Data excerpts
····················

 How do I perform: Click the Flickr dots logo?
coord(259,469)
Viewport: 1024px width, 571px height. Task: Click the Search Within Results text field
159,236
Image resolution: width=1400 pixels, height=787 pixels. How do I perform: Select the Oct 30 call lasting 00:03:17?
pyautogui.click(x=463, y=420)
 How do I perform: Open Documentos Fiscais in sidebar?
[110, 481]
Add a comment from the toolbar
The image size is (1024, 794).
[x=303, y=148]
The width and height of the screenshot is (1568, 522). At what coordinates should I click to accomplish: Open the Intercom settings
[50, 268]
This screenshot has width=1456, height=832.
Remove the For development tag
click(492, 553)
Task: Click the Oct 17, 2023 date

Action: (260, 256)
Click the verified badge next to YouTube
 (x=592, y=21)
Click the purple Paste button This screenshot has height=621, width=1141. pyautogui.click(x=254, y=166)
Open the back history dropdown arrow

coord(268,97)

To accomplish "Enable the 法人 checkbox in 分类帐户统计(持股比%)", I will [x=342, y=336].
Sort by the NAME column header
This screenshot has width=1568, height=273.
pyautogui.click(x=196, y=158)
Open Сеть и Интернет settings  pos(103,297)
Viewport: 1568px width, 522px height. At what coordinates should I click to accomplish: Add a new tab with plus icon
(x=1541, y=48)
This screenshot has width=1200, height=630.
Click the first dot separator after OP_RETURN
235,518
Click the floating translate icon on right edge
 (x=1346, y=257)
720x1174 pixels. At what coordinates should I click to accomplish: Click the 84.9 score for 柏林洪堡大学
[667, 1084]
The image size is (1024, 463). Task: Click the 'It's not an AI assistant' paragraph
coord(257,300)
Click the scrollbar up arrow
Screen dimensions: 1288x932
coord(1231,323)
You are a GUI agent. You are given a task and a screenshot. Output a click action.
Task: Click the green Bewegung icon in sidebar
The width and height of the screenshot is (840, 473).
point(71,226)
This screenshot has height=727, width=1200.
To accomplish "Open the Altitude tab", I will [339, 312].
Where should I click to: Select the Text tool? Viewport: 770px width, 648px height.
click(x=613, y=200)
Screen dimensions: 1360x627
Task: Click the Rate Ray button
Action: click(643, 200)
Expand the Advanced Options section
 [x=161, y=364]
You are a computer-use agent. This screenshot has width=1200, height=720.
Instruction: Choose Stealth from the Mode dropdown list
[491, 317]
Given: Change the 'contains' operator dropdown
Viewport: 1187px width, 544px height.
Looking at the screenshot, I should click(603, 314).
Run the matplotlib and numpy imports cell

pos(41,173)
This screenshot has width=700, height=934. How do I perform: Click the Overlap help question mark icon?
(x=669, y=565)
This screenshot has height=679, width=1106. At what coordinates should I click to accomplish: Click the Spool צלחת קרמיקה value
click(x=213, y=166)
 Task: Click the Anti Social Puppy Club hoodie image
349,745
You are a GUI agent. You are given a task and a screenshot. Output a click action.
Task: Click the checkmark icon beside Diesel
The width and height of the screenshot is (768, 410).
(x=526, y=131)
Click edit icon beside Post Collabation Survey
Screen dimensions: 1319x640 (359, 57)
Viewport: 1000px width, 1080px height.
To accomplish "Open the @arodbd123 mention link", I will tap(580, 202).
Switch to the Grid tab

····················

Instructions for the task:
Your task is to restate, word for word, only those lines above that fall between the line holding "Remove the For development tag" and the line holding "Click the purple", inclusive.

Task response:
Remove the For development tag
click(492, 553)
Task: Click the Oct 17, 2023 date

Action: (260, 256)
Click the verified badge next to YouTube
 (x=592, y=21)
Click the purple Paste button This screenshot has height=621, width=1141. pyautogui.click(x=254, y=166)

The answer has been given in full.